Writing in the Guardian, Lansley pinned the blame for Britain’s unsuccessful attempts to control the coronavirus and unusually high death rate on ministers being slow to act when the pandemic struck.

“It was central government that was in charge of the decisions on lockdown, on PPE procurement and on testing, where the delays impacted most. The lesson of the pandemic response in England is not that there is a lack of central control [of the NHS], but too much of it,” he writes.

Successive years of cuts to local councils’ public health budgets also damaged the capacity of public health teams to help expand testing of people displaying symptoms of the virus, he adds.

The Guardian disclosed that the prime minister has set up a health and social care taskforce to devise ways in which the Department of Health and Social Care (DHSC) can regain the direct control of the NHS in England it had until Lansley’s controversial Health and Social Care Act 2012. As a result NHS England was handed operational independence to run the service, which means ministers cannot order its powerful and widely-admired chief executive, Sir Simon Stevens, to implement changes they favour.

Ministers – including the health secretary, Matt Hancock – want to reduce Stevens’ power and regard as him having been “invisible” during the pandemic and not being accountable enough.

In his article Lansley claims that Johnson’s desire to regain control is an attempt to line up NHS leaders as scapegoats for the flaws in the official response to the Covid-19 crisis.

“It would be a travesty if, just as the NHS gets the money it needs to transform towards a digital, innovative, outcomes-directed, patient-focused future, central government misrepresents the lessons of Covid in an attempt to shift blame and seize back central control”, he writes.

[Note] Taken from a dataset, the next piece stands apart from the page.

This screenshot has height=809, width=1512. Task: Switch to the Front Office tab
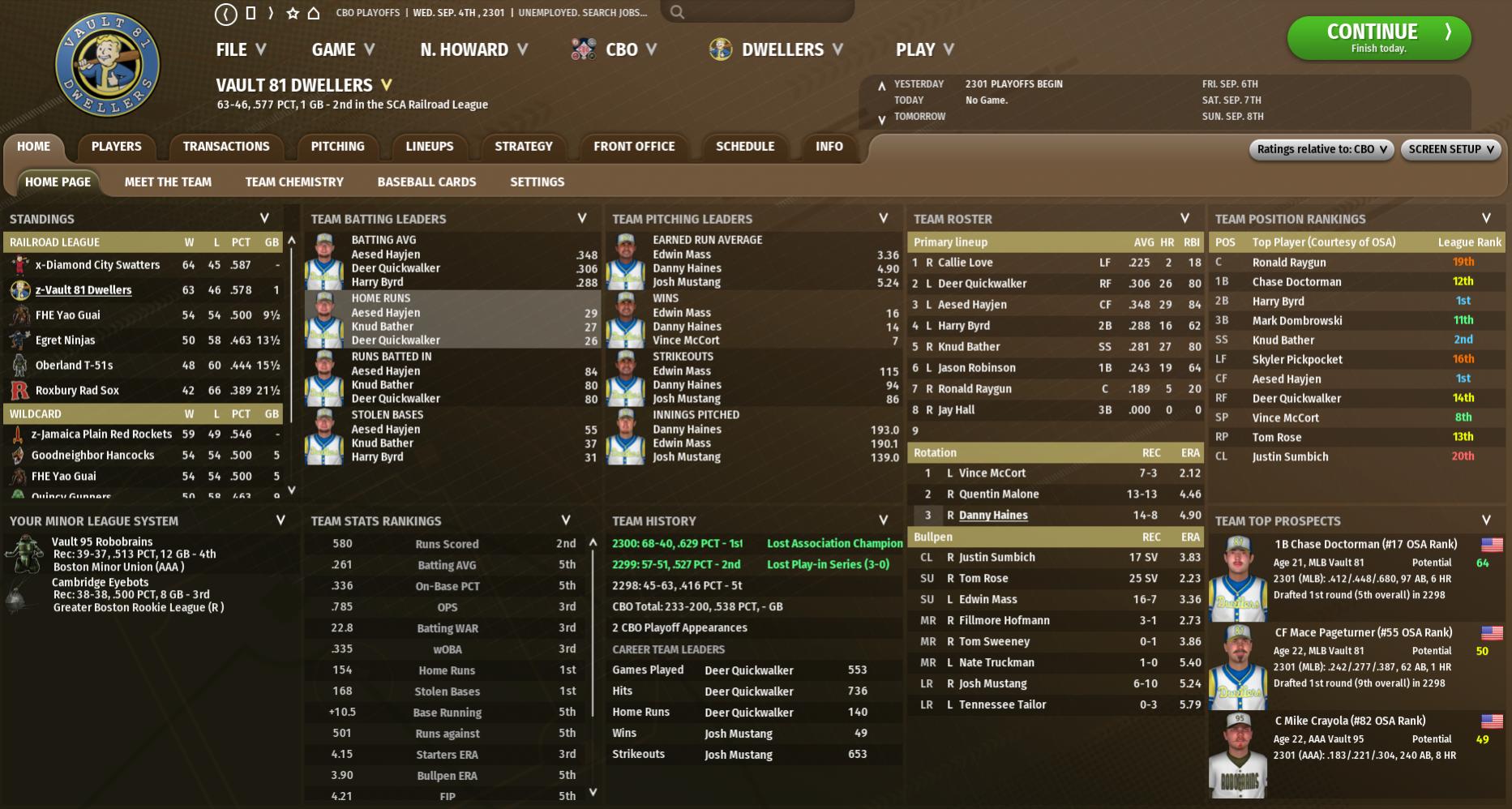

He dismissed three possible changes being considered by the taskforce as unnecessary: changing the foundation trust status many hospitals enjoy, sidelining the clinical commissioning groups Lansley’s shake-up created and putting integrated care systems on a legal footing.

Governmental failure to tackle problems such as housing, education, deprivation and Britain’s rising tide of illness lie behind the NHS’s struggle to cope with the demand for care, according to Lansley. “None of these problems will be addressed by taking yet more power to the DHSC, which is surely more about assigning blame than finding solutions”, he says.

Johnson confirmed on Wednesday at prime minister’s questions that an independent inquiry will be held into the government’s handling of the pandemic, but gave no further details.

Health thinktank bosses endorsed Lansley’s analysis.

“The most problematic parts of the pandemic response, such as availability of testing and PPE, were not primarily led by NHS England. Meanwhile, the NHS-led scaling up of intensive care capacity was one of the country’s biggest success stories. It is therefore hard to argue that the government’s difficulties handling the pandemic were down to the NHS having too much independence”, said Richard Murray, chief executive of the King’s Fund, who is a former senior official at the DHSC.

Nigel Edwards, chief executive of the Nuffield Trust thinktank, said: “Lord Lansley probably realises that the reform he started in 2010 quickly snowballed into an all-consuming scramble to shuffle managers and responsibilities around, distracting everyone for years. He has very good grounds on which to warn his successors off.

“Centralising still more power into the DHSC seems a strange response to a pandemic which has probably left central government departments with more difficult questions to answer than NHS England. The serial failures in testing, track and trace, the NHS supply chain and guidance around PPE are all areas under Whitehall’s control.

“There is a strong argument that the NHS is already far too centralised compared with other countries’ health services, many of which perform better despite having a comparatively weak line of accountability with the minister of health”.